The following code is intended to implement comparison on an object that contains an array. Two objects should compare as <,==,> if all array elements compare like that. The following does not compile for a variety of reason:

#include <compare>
class witharray {
private:
  array<int,4> the_array;
public:
  witharray( array<int,4> v )
    : the_array(v) {};
  int size() { return the_array.size(); };
  auto operator<=>( const witharray& other ) const {
    array< std::strong_ordering,4 > cmps;
    for (int id=0; id<4; id++)
      cmps[id] = the_array[id]<=>other.the_array[id];
    return accumulate
      (cmps.begin(),cmps.end(),
       std::equal,
       [] (auto x,auto y) -> std::strong_ordering { return x and y; }
       );
  };
};

First of all, the array of comparisons:

call to implicitly-deleted default constructor of 'array<std::strong_ordering, 4>

Then the attempt to accumulate the comparisons:

no matching function for call to 'accumulate'

Compiler explorer: https://godbolt.org/z/E3ovh5qGa

Or am I completely on the wrong track?

Note that std::array already has spaceship operator which apparently does what you need:

class witharray {
private:
    array<int, 4> the_array;

public:
    witharray(array<int, 4> v)
        : the_array(v) {};
    int size() { return the_array.size(); };
    auto operator<=>(const witharray& other) const
    {
        return the_array <=> other.the_array;
    };
};

https://godbolt.org/z/4drddWa8G

Now to cover problems with your code:

  • array< std::strong_ordering, 4 > cmps; can't be initialized since there is no default value for std::strong_ordering
  • use of std::accumluate here is strange there is better algorithm for that: std::lexicographical_compare_three_way which was added to handle spaceship operator
  • You have feed std::equal to std::accumluate as binary operation when in fact this is algorithm to compare ranges (it accepts iterators). Most probably your plan here was to use std::equal_to .

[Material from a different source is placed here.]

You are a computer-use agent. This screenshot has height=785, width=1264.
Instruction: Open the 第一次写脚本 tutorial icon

Two objects should compare as < , == , > if all array elements compare like that.

This is a fairly interesting order. One thing to note here is that it's a partial order. That is, given {1, 2} vs {2, 1} , those elements aren't all < or == or > . So you're left with unordered.

C++20's comparisons do have a way to represent that: you have to return a std::partial_ordering .

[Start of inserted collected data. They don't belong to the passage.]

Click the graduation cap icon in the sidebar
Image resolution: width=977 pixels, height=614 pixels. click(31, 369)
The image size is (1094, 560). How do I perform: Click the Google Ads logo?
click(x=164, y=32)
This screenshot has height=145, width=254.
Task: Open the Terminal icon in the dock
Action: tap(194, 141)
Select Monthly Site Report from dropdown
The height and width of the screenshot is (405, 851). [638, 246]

The way that we can achieve this ordering is that we first compare the first elements, and then we ensure that all the other elements compare the same. If any pair of elements doesn't compare the same, then we know we're unordered:

auto operator<=>( const witharray& other ) const
    -> std::partial_ordering
{
    std::strong_ordering c = the_array[0] <=> other.the_array[0];
    for (int i = 1; i < 4; ++i) {
        if ((the_array[i] <=> other.the_array[i]) != c) {
            return std::partial_ordering::unordered;
        }
    }
    return c;
}

This has the benefit of not having to compare every pair of elements, since we might already know the answer by the time we get to the 2nd element (eg {1, 2, x, x} vs {1, 3, x, x} is already unordered , doesn't matter what the other elements are).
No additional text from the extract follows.